(Saved entries)
-*-

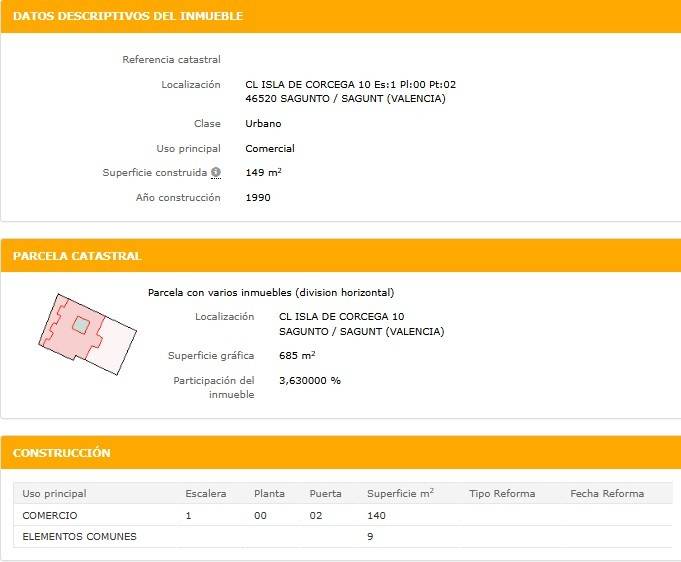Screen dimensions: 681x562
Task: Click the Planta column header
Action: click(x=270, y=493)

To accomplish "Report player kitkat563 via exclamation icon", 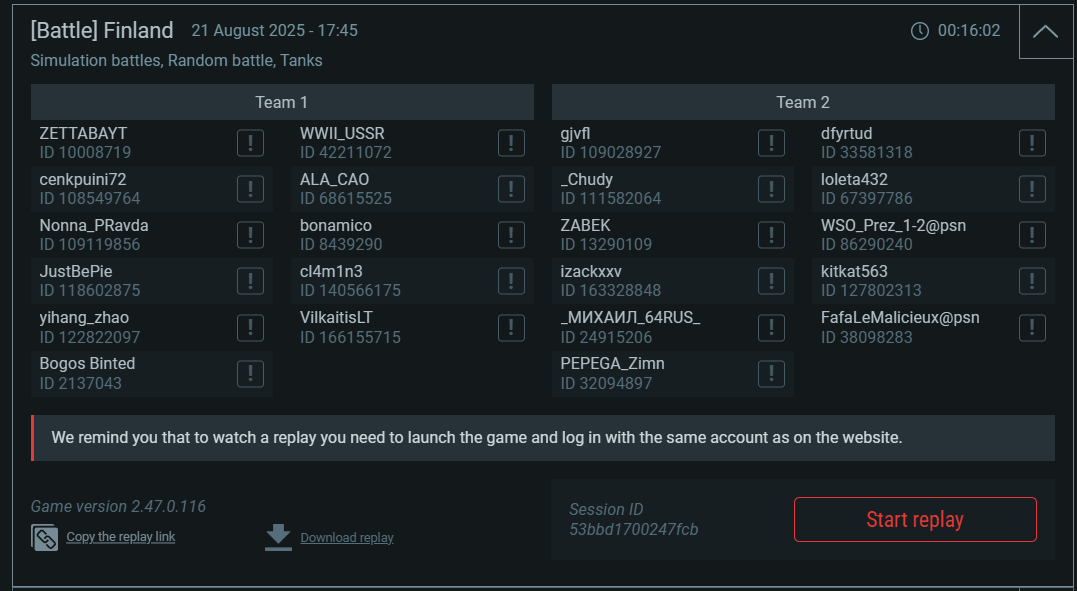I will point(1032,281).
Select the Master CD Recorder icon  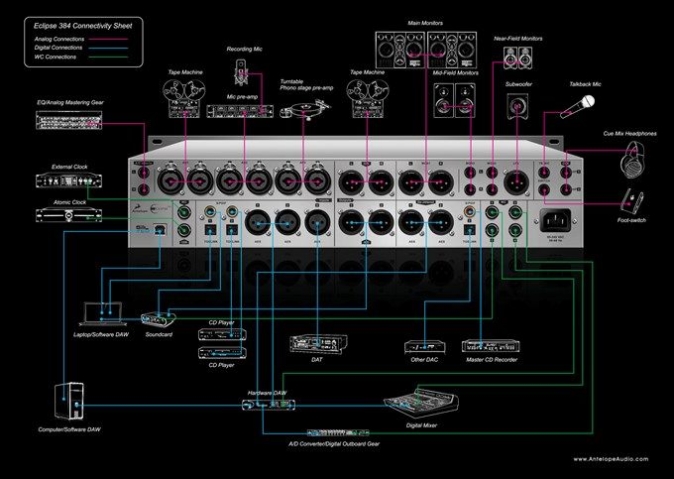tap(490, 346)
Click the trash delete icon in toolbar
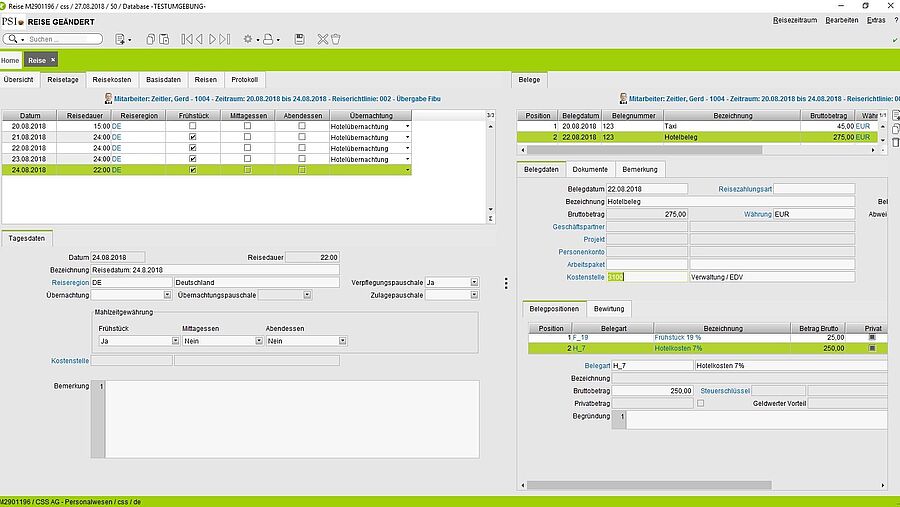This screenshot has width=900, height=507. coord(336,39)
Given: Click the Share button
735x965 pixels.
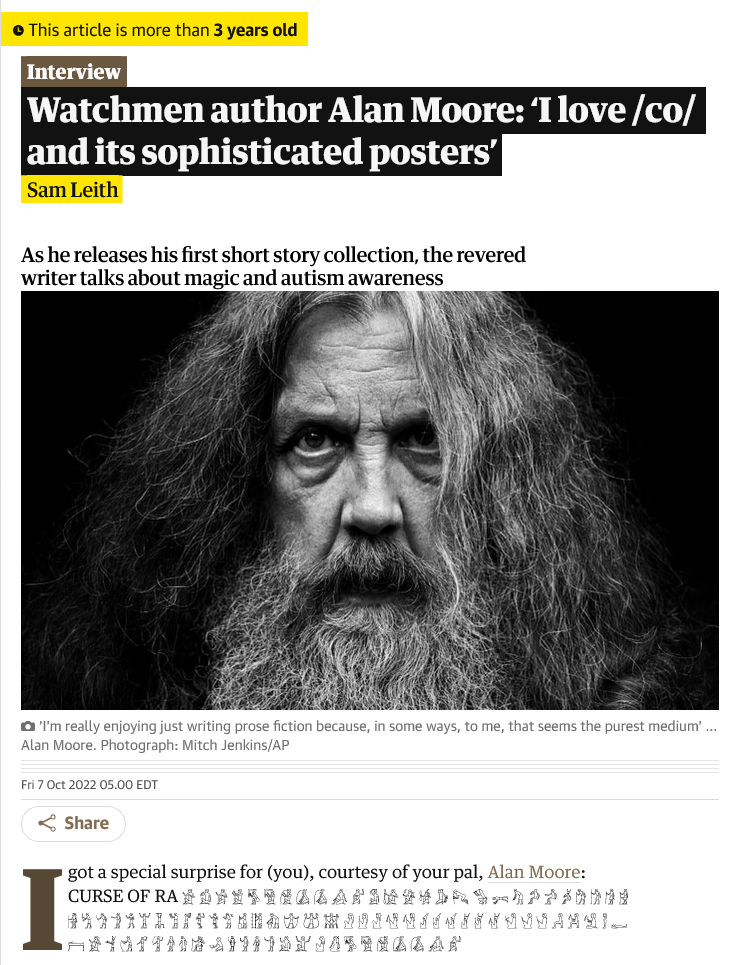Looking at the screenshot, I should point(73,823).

-*-

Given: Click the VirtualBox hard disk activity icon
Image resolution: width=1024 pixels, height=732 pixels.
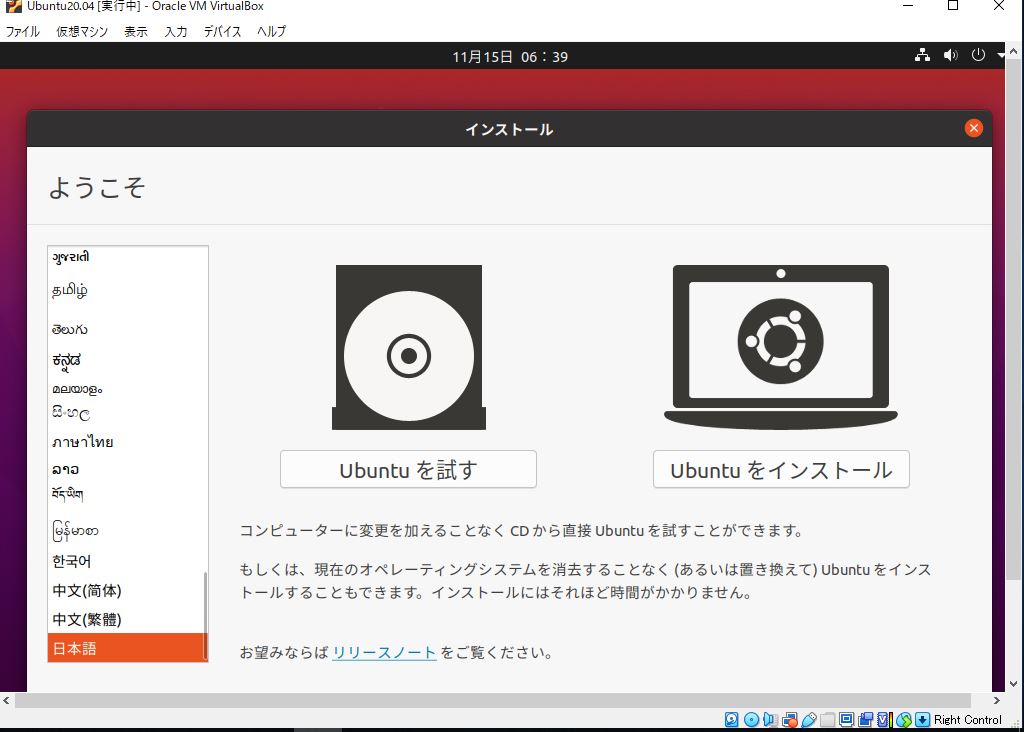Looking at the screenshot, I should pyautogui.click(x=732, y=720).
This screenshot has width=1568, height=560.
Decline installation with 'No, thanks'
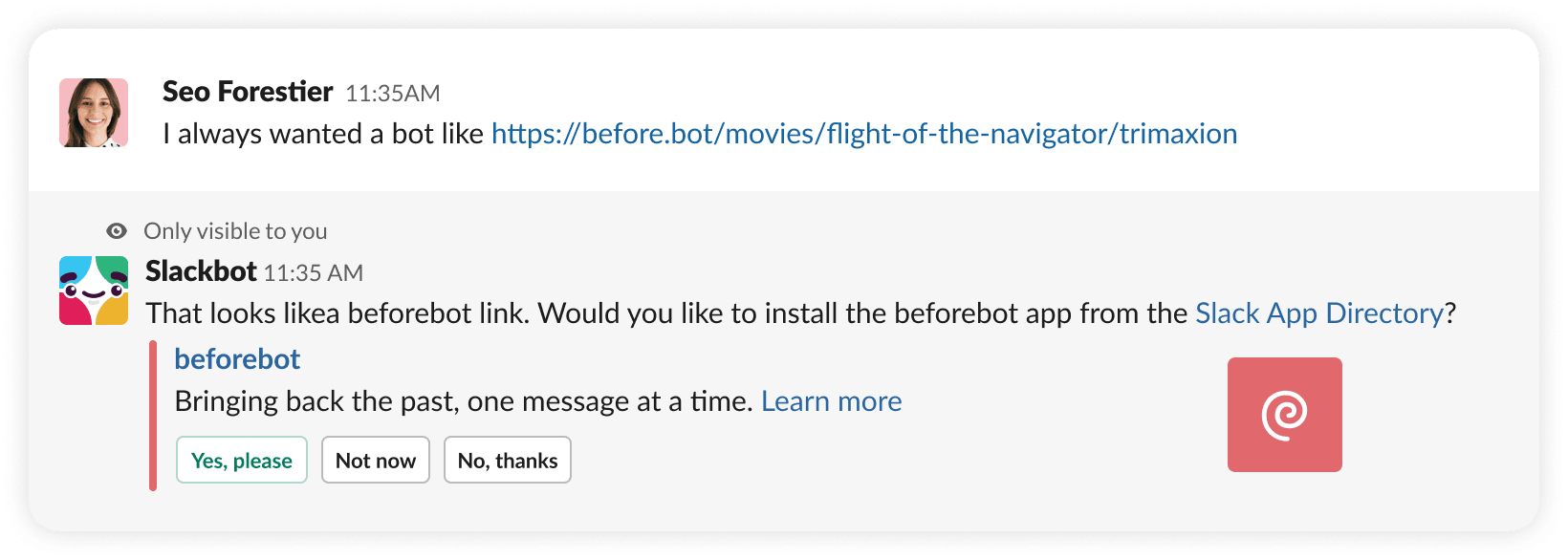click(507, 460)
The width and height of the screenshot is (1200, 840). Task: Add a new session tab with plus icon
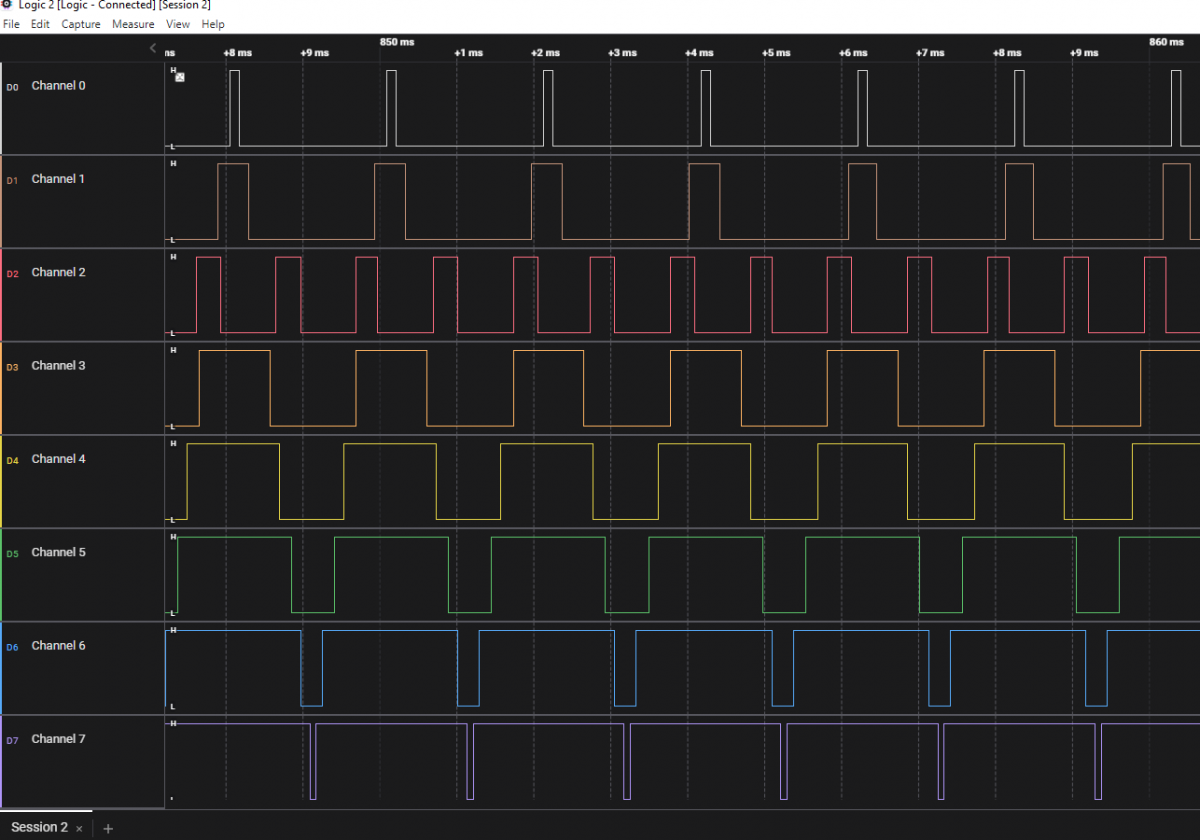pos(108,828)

-*-

In the data above, find each line that uses the string "Given". Copy it.

▸ **Finished exercise**
Given: Click the Share button
Given: Click the VirtualBox hard disk activity icon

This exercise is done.